>> Start Selection

In June 2018, the Minnesota Public Utilities Commission approved the route and granted the necessary permits.[13] However, a year later that decision was overturned by the Minnesota Court of Appeal that found that the environmental impact statement placed before the Commission was inadequate.[14] On February 3, 2020, the Minnesota regulators approved a revised environmental review removing the last regulatory hurdle for the project.
The US portion of the Line 3 project involves replacing 364 miles of pipeline. Most of the work lies in Minnesota, with 27 miles located in North Dakota and Wisconsin. The replacement project is connected to an existing 1097-mile crude oil pipeline installed in the 1960s that runs from central Canada to Wisconsin. Enbridge now estimates that the capital cost of the Line 3 replacement project, including the Canadian segment already in service, will end up at $9.3 billion compared to the original estimate of $8.2 billion. Enbridge now estimates that Line 3 will be in service by the fourth quarter of 2021.
Enbridge Line 5
Enbridge is currently replacing Line 5 which runs from Superior, Wisconsin to Sarnia, Ontario. The state of Michigan is opposing the underwater segment which runs under the Straits of Mackinac in the Great Lakes. The concern relates to environmental damage that could result from a leak in the pipe that currently sits on the lake bed. The project was approved by the former governor of Michigan but his successor, Gov. Whitmer, challenged the constitutional validity of the project in 2018.

>> End Selection

**Objective**: According to the pipeline passage above, how many miles of pipeline does the US portion of the Line 3 project replace?

>> Start Data extract

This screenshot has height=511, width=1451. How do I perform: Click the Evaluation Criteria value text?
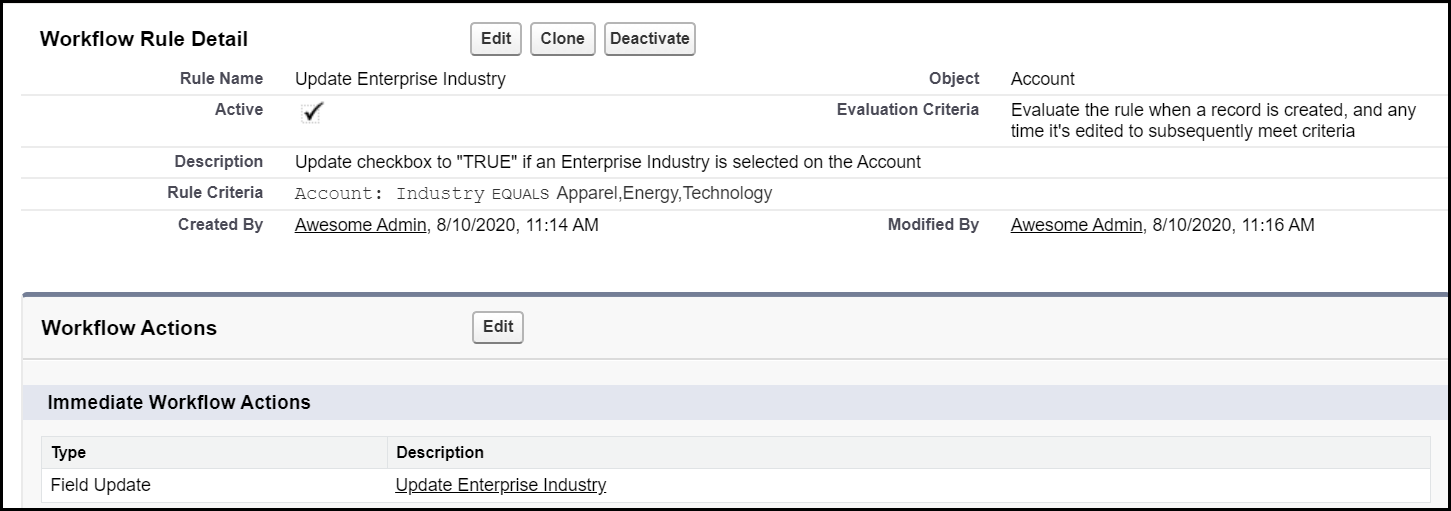(1213, 120)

>> End Data extract

**Full output**: 364 miles